**EXTRAIT DU DOCUMENT:**
'''
Le temps change de manière drastique en peu de temps dans les environs, et s’il me fallait la journée pour me rendre jusqu’à El Chalten je courrais le risque de ne trouver que nuages et pluie le lendemain. Je passais en surmultipliée et à sept heures cinquante cinq j’étais en ligne au guichet de la compagnie de bus, à huit heures moins deux j’étais possesseur d’un billet pour le bus de huit heures, dans lequel je me pressais de prendre place.

J’arrivais avant midi au village connu mondialement comme la capitale argentine du trekking. Trouvais l’auberge la moins chère du coin et y déposais mon sac pour me lancer sans tarder vers les huit heures de marche pour aller et revenir au Lago De Los Tres, qui offre une vue imprenable sur le Fitz Roy. Je ne fus pas déçu de mon choix. Un peu inquiet au départ de me lancer seul et sans équipement dans cette randonnée pédestre, je me rassurais assez vite. Le mot trekking est un peu usité à tort et à travers ces temps-ci. Il est passé où le temps où cela signifiait aventure, danger, risques en tous genres?

Le chemin n’a pas besoin d’être balisé. Il est passé tant de milliers de randonneurs que la trace laissée est une tranchée d’un bon cinquante centimètres de profondeur qui aurait ravie n’importe quel poilu de la grande guerre.
'''
**BLOC DE DONNÉES:**
'''
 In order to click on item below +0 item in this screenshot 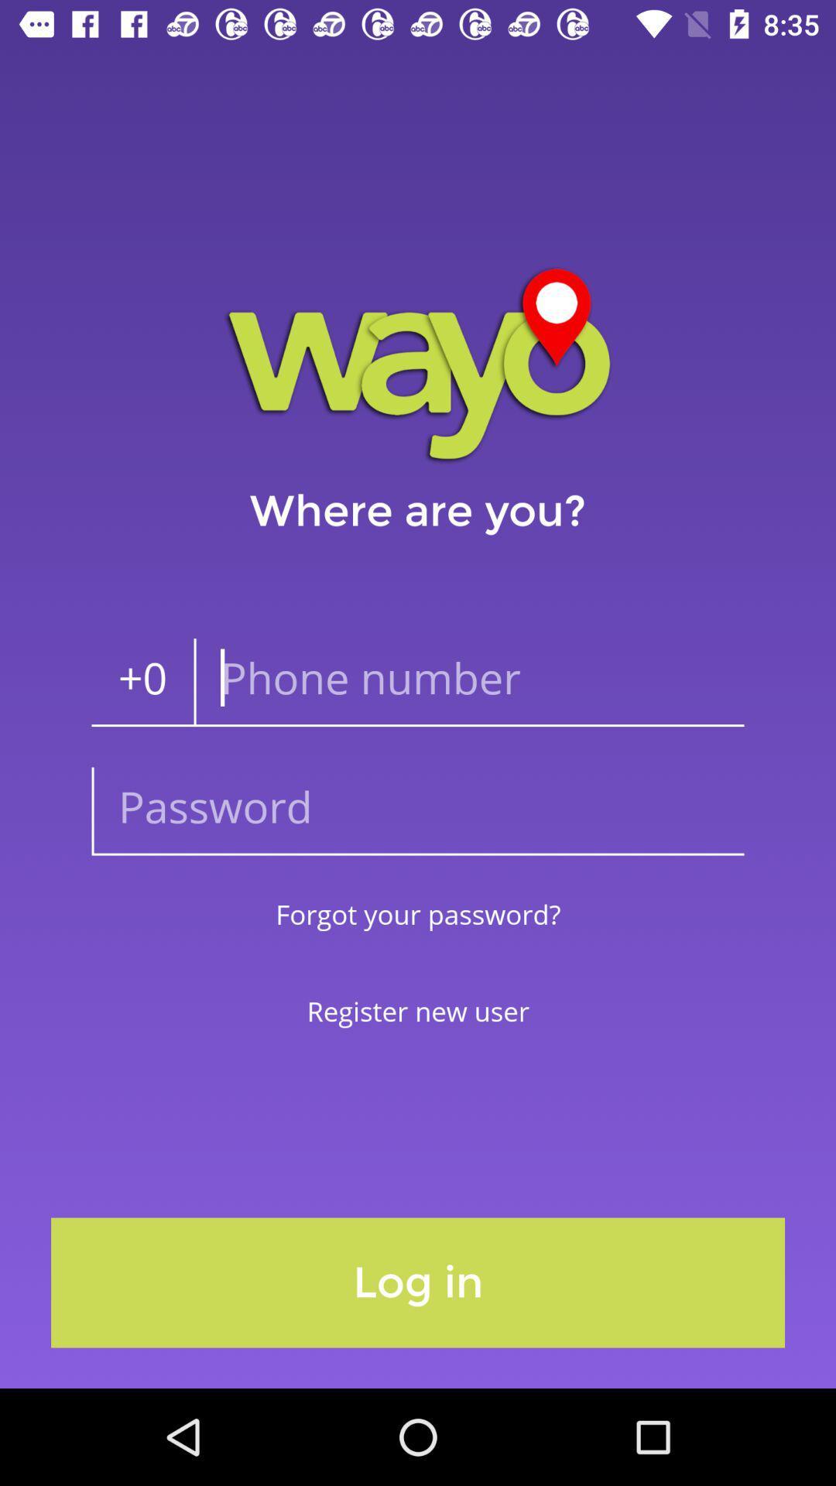, I will do `click(418, 810)`.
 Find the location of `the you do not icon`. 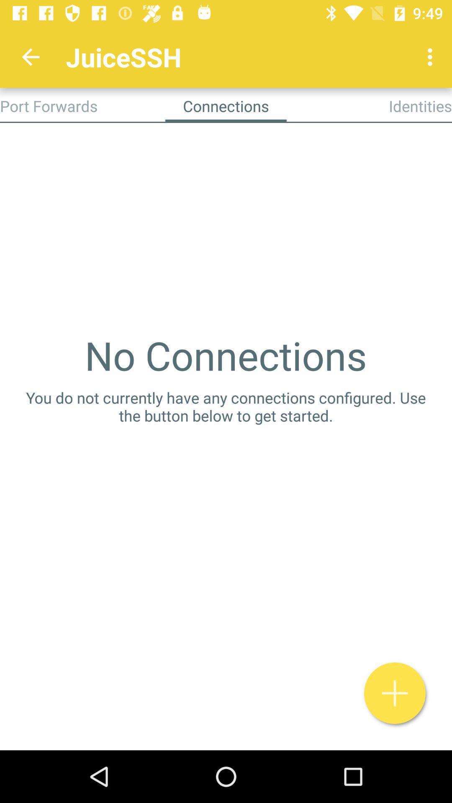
'''
Répondez aux questions suivantes à partir de l'extrait sur El Chalten.
(a) À quelle heure part le bus pris pour se rendre à El Chalten ?
(b) Combien d'heures de marche faut-il pour aller au Lago De Los Tres et en revenir ?
(c) Quelle est la profondeur de la trace laissée sur le chemin par les randonneurs ?

(a) À huit heures.
(b) Huit heures.
(c) Un bon cinquante centimètres.